From: Thomas HARDING
Subject: Re: [libreplanet-discuss] Libre Business for the Planet
Date: Tue, 10 Mar 2015 19:59:20 +0100
User-agent: Mozilla/5.0 (X11; Linux i686; rv:31.0) Gecko/20100101 Icedove/31.5.0

On 10/03/2015 18:37, Logan Streondj wrote:
- Financing
- Planet-wide Project
- Unifying Vision
- Large Noosphere
- Big Itch
- Amount Solved

1. Large future Noosphere.

Right now, Libre Software, is limited to English speakers,
either first or second language.  English is the native language of
only 300 million people, and even with second langauge speakers, it is
at 1.2 billion, less than the 1.3 billion of Mandarin.
Reality is that we have over 7 billion people on the planet,
and there are over 6,000 languages.
As a French native speaker, my first attempts to programming
has for language a French-ed Fortran
(forgot the name, it was in the heighteen's, on SIl-Z2 computer
at technical high school).

It is the case also for formal programming (the earlier phase of
any program, among the numerous modelling methods).

Where the point is missed is : at low level (effective: excerpt for
libraries function names), most of languages has for name entries
a very limited set of "keywords". Much more : even translated, these
keywords will not follows in any way orthographic nor syntactic
natural language rules (plural, gender, terses, ...).

I taked a look at code from a colleague written in a French proprietary
ide/language named "Windev". Keywords are French, but it (sintactically)
have nothing to do with French language.

On the other hand, I heard for era about "cweb", from D. Knuth,
(but never took a look at any cweb code, I'm lazy...). The described
approach is ... to describe what does code does as long as writing
the program itself, then pre-process that we call otherwise "comments"
and nested code to produce the code itself, then compile.

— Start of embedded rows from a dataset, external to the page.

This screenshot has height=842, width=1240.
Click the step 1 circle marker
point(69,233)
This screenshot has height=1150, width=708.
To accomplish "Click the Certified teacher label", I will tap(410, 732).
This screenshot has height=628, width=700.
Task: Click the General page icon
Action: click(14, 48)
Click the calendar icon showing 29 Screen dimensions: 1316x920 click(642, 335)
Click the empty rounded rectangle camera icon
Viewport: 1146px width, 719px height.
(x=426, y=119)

As any lazy programmer, my comments are generally fuzzy and/or
simply missing (while code stays sometimes comprehensive by fair

So, a good approach would be : model after cweb because of a true
natural language structure, then translate keywords as possible where
implemented/translated languages "spells". In fact I would be curious
about lex on a language BIG5 set based.

SPEL allows for creation of native-like human languages as input,
and can output to both human and computer languages.
With the 20+ languages it currently supports,
it can theoretically allow over 4 billion people to co-operate,
as if they were all speaking the same language,
and programming in the same langauge.
Extending for more languages is easy.
Unfortunately I found only references on Java/Spring about "SPEL".
Filtering out gives for result "SIGPLAN" and Spel workgroup.

If not based on coffee, I'm curious of a bunch of URI you could post
about SPEL :)
the native-like human languages do take at least a few days
or weeks of study to use by a native speaker,
though less than learning a foreign language,
and likely less than learning programming for the first time.

It would eventually be possible to have support for the vast majority
of human and computer languages.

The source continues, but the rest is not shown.